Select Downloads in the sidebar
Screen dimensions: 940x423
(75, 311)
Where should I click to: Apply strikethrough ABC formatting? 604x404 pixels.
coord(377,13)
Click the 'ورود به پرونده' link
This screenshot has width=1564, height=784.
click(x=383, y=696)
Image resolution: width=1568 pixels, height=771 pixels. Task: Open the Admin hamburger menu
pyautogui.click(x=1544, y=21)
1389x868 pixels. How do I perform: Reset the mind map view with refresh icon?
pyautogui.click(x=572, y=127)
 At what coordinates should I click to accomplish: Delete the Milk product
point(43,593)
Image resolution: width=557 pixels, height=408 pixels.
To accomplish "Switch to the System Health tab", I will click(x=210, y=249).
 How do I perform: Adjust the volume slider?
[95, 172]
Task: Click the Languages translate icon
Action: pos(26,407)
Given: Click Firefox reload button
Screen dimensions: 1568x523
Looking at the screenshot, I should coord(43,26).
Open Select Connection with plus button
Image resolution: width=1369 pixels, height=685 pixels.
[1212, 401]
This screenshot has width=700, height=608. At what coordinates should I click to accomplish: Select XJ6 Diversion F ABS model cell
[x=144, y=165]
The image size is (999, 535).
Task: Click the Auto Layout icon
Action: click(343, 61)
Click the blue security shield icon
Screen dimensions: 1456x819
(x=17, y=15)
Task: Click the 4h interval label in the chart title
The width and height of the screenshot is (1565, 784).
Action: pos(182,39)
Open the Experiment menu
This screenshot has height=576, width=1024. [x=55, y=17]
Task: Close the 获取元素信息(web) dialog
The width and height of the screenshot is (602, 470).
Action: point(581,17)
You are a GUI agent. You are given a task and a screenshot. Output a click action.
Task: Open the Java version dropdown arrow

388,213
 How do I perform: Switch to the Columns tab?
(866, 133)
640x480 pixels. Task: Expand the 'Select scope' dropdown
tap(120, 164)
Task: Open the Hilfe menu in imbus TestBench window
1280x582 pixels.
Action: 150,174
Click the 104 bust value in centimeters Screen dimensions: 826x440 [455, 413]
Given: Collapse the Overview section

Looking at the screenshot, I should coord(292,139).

▶ **Given task**
Rewrite all the records above as a numbered list with one line per item, and drop the blank lines.

▶ **Answer for this exercise**
1. Select Downloads in the sidebar
2. Screen dimensions: 940x423
3. (75, 311)
4. Where should I click to: Apply strikethrough ABC formatting? 604x404 pixels.
5. coord(377,13)
6. Click the 'ورود به پرونده' link
7. This screenshot has width=1564, height=784.
8. click(x=383, y=696)
9. Image resolution: width=1568 pixels, height=771 pixels. Task: Open the Admin hamburger menu
10. pyautogui.click(x=1544, y=21)
11. 1389x868 pixels. How do I perform: Reset the mind map view with refresh icon?
12. pyautogui.click(x=572, y=127)
13.  At what coordinates should I click to accomplish: Delete the Milk product
14. point(43,593)
15. Image resolution: width=557 pixels, height=408 pixels.
16. To accomplish "Switch to the System Health tab", I will click(x=210, y=249).
17.  How do I perform: Adjust the volume slider?
18. [95, 172]
19. Task: Click the Languages translate icon
20. Action: pos(26,407)
21. Given: Click Firefox reload button
22. Screen dimensions: 1568x523
23. Looking at the screenshot, I should coord(43,26).
24. Open Select Connection with plus button
25. Image resolution: width=1369 pixels, height=685 pixels.
26. [1212, 401]
27. This screenshot has width=700, height=608. At what coordinates should I click to accomplish: Select XJ6 Diversion F ABS model cell
28. [x=144, y=165]
29. The image size is (999, 535).
30. Task: Click the Auto Layout icon
31. Action: click(343, 61)
32. Click the blue security shield icon
33. Screen dimensions: 1456x819
34. (x=17, y=15)
35. Task: Click the 4h interval label in the chart title
36. The width and height of the screenshot is (1565, 784).
37. Action: pos(182,39)
38. Open the Experiment menu
39. This screenshot has height=576, width=1024. [x=55, y=17]
40. Task: Close the 获取元素信息(web) dialog
41. The width and height of the screenshot is (602, 470).
42. Action: point(581,17)
43. You are a GUI agent. You are given a task and a screenshot. Output a click action.
44. Task: Open the Java version dropdown arrow
45. 388,213
46.  How do I perform: Switch to the Columns tab?
47. (866, 133)
48. 640x480 pixels. Task: Expand the 'Select scope' dropdown
49. tap(120, 164)
50. Task: Open the Hilfe menu in imbus TestBench window
51. 1280x582 pixels.
52. Action: 150,174
53. Click the 104 bust value in centimeters Screen dimensions: 826x440 [455, 413]
54. Given: Collapse the Overview section
55. Looking at the screenshot, I should coord(292,139).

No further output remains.